**About this task:**
Reproduce exactly the final portion of the data: every line from the one containing "This screenshot has width=1568, height=670." through the last line, inclusive.

(Stored items)

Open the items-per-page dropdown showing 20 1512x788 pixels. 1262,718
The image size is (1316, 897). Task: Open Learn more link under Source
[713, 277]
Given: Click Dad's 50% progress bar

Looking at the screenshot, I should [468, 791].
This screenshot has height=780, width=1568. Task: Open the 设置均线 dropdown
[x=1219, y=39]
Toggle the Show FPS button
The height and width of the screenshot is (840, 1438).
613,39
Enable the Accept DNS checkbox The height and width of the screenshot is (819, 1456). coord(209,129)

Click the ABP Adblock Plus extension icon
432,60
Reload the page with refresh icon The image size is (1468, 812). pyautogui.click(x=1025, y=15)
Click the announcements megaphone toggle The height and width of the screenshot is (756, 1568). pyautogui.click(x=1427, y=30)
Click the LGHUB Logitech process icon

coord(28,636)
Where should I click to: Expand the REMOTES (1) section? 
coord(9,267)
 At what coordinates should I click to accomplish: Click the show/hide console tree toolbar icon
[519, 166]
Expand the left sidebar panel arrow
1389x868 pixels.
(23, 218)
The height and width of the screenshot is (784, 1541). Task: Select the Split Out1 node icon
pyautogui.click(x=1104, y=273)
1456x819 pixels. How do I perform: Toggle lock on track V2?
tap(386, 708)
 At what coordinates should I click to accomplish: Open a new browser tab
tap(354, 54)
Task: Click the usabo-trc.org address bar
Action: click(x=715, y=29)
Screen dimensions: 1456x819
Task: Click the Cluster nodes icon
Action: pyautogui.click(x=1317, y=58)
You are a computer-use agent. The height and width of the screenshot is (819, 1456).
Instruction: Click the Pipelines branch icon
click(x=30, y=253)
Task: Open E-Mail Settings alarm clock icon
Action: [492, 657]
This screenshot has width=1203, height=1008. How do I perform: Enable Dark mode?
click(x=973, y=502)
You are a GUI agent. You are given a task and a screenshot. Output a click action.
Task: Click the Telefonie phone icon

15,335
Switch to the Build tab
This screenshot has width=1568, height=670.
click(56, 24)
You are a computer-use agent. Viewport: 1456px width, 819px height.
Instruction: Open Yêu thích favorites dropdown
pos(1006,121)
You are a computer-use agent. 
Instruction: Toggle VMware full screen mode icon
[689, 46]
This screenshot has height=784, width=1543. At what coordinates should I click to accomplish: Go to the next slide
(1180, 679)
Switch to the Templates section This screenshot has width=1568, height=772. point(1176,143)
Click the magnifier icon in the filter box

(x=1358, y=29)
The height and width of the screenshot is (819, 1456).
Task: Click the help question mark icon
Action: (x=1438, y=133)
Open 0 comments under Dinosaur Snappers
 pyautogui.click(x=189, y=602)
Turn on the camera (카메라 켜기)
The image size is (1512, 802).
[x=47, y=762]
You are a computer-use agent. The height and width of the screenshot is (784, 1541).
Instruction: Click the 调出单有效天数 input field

**Answer box:**
This screenshot has width=1568, height=670.
click(56, 24)
You are a computer-use agent. Viewport: 1456px width, 819px height.
Instruction: Open Yêu thích favorites dropdown
pos(1006,121)
You are a computer-use agent. 
Instruction: Toggle VMware full screen mode icon
[689, 46]
This screenshot has height=784, width=1543. At what coordinates should I click to accomplish: Go to the next slide
(1180, 679)
Switch to the Templates section This screenshot has width=1568, height=772. point(1176,143)
Click the magnifier icon in the filter box

(x=1358, y=29)
The height and width of the screenshot is (819, 1456).
Task: Click the help question mark icon
Action: (x=1438, y=133)
Open 0 comments under Dinosaur Snappers
 pyautogui.click(x=189, y=602)
Turn on the camera (카메라 켜기)
The image size is (1512, 802).
[x=47, y=762]
You are a computer-use agent. The height and width of the screenshot is (784, 1541).
Instruction: Click the 调出单有效天数 input field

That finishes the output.